28 avril 2026

Burkina Faso : l’homosexualité désormais passible de prison

Une loi controversée au Burkina Faso : l’homosexualité criminalisée

Le 1er septembre, l’Assemblée législative de transition du Burkina Faso a adopté une loi qui pénalise désormais les relations homosexuelles consenties. Cette mesure représente un recul significatif pour les droits des personnes LGBT. Les individus reconnus coupables encourent jusqu’à cinq ans de prison et des amendes.

Une loi en contradiction avec les droits humains fondamentaux

Cette nouvelle réglementation porte atteinte aux droits à la non-discrimination et à la vie privée des personnes homosexuelles. Son adoption s’inscrit dans un contexte marqué par un rétrécissement de l’espace civique et une répression accrue de la junte militaire envers les opposants, les médias et les mouvements de contestation pacifique.

Avant cette loi, le Burkina Faso ne disposait d’aucune disposition légale criminalisant les relations homosexuelles consenties. Contrairement à d’autres nations africaines, le pays n’avait pas hérité d’un Code pénal colonial interdisant les relations qualifiées de sodomie. Cette absence de législation spécifique avait jusqu’alors permis une certaine liberté relative pour les personnes LGBT.

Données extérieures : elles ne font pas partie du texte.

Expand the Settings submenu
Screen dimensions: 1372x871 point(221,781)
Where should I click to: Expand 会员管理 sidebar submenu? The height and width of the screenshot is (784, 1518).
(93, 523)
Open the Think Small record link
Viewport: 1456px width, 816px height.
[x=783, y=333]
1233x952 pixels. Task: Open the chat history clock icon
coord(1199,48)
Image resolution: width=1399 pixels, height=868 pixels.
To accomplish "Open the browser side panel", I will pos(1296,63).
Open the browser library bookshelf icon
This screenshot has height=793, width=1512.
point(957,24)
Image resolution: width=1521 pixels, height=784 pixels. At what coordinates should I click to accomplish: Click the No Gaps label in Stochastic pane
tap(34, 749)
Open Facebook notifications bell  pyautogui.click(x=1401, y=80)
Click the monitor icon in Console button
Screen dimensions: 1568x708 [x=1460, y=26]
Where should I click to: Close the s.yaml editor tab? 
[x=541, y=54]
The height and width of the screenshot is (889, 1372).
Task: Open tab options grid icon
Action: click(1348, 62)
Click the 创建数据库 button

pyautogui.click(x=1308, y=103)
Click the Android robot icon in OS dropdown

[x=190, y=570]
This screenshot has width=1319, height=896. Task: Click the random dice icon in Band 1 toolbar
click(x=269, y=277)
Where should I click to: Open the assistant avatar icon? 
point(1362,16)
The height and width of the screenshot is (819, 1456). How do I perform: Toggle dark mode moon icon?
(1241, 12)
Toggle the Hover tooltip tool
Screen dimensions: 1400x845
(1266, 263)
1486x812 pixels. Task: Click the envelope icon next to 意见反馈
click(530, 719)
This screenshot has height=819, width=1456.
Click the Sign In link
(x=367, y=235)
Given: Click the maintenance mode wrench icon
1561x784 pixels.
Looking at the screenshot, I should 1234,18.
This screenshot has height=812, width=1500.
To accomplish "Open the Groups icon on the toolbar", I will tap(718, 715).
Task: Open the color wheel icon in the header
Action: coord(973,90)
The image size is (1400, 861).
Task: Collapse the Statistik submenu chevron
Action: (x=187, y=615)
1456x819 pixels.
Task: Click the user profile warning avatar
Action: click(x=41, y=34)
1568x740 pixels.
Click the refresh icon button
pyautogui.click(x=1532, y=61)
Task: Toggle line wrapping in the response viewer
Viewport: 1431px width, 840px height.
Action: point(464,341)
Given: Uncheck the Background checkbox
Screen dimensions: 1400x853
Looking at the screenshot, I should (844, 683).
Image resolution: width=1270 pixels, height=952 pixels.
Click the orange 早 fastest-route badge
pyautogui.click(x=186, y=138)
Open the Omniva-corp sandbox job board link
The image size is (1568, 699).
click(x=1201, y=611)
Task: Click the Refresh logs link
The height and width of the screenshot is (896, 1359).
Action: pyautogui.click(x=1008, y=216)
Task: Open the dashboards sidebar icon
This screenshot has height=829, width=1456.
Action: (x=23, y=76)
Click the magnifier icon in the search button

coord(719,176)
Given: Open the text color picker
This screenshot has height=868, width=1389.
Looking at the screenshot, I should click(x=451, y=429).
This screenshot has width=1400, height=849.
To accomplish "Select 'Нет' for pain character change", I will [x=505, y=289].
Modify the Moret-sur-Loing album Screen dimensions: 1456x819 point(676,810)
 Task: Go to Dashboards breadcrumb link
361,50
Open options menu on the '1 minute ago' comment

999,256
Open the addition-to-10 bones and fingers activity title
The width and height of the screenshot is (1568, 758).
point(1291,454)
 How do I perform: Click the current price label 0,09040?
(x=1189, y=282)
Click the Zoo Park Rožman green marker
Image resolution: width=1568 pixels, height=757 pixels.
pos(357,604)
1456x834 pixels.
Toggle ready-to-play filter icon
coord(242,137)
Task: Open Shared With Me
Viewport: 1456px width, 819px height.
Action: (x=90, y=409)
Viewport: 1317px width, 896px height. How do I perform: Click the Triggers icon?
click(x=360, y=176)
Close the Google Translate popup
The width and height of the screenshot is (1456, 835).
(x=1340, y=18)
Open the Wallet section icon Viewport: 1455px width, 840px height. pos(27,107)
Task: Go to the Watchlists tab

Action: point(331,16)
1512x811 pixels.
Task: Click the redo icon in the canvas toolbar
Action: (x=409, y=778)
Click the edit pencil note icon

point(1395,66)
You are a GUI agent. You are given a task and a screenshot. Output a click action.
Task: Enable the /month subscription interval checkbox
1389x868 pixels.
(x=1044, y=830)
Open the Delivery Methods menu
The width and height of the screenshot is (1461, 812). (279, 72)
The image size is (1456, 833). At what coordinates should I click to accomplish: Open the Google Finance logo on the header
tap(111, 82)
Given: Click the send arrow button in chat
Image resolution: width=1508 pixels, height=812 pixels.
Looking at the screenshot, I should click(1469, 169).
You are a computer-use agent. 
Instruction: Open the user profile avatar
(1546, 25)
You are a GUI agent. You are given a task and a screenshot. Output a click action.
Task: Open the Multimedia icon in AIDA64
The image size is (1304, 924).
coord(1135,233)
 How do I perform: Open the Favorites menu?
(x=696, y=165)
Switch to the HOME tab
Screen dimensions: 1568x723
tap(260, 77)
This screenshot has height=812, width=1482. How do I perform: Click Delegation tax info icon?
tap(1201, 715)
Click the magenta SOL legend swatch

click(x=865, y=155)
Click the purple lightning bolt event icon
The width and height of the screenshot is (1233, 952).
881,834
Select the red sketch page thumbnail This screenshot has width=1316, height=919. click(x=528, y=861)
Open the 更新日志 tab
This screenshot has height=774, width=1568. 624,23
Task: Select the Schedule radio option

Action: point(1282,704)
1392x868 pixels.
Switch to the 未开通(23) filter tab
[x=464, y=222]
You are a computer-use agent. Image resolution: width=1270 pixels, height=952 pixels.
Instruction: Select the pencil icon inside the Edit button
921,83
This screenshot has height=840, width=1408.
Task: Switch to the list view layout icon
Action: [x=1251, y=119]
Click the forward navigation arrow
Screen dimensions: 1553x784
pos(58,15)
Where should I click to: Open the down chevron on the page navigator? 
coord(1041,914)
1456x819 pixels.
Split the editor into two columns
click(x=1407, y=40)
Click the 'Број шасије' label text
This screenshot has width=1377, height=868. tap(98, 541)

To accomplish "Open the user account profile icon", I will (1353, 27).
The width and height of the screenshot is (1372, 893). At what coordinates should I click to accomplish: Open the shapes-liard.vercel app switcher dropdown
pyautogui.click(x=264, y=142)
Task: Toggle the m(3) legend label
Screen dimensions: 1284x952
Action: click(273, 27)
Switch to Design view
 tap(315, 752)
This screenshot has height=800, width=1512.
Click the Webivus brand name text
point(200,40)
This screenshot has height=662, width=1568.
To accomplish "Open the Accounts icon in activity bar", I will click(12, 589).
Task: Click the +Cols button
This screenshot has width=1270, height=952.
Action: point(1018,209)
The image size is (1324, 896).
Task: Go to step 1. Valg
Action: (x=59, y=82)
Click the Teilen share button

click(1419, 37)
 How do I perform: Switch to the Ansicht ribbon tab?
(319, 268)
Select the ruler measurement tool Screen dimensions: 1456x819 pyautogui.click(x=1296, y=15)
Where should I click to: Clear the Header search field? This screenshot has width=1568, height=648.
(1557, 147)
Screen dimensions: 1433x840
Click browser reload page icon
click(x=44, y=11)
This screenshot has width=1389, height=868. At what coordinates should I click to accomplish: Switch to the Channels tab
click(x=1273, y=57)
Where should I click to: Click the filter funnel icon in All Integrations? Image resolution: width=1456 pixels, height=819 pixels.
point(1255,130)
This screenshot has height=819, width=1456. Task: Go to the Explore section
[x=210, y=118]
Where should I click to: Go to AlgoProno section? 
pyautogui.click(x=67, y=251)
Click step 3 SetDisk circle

Adoption à l’unanimité et justifications controversées

Incorporée au Code des personnes et de la famille, la disposition répressive a été approuvée à l’unanimité par les 71 membres de l’Assemblée. Elle sanctionne les comportements jugés promoteurs de l’homosexualité ou assimilés, avec des peines de prison et des amendes.

Le ministre de la Justice et des Droits humains du Burkina Faso, Edasso Rodrigue Bayala, a justifié cette loi en affirmant qu’elle répond aux aspirations profondes de la société burkinabè et reflète le respect des valeurs culturelles.

Violation des engagements internationaux du Burkina Faso

Cette décision de la junte militaire contrevient aux obligations juridiques internationales du pays, notamment la Charte africaine des droits de l’homme et des peuples et le Pacte international relatif aux droits civils et politiques. Plusieurs pays africains, comme le Botswana, Maurice et la Namibie, ont récemment aboli leurs lois criminalisant l’homosexualité, reconnaissant leur incompatibilité avec les droits fondamentaux.

Conséquences sur les droits humains et la sécurité des personnes LGBT

Au-delà de la violation des droits humains, ces législations favorisent la violence et les abus envers les personnes LGBT. En 2014, la Commission africaine des droits de l’homme et des peuples (CADHP) avait appelé les États africains à mettre fin aux violations des droits des personnes en raison de leur orientation sexuelle ou de leur identité de genre.

Une invitation à la révision urgente

Le président de la junte, Ibrahim Traoré, devrait ne pas promulguer le Code des personnes et de la famille dans sa forme actuelle. Il est encouragé à le renvoyer à l’Assemblée pour une révision qui respecte les droits à la non-discrimination et à la vie privée de toutes les personnes, indépendamment de leur orientation sexuelle ou de leur identité de genre.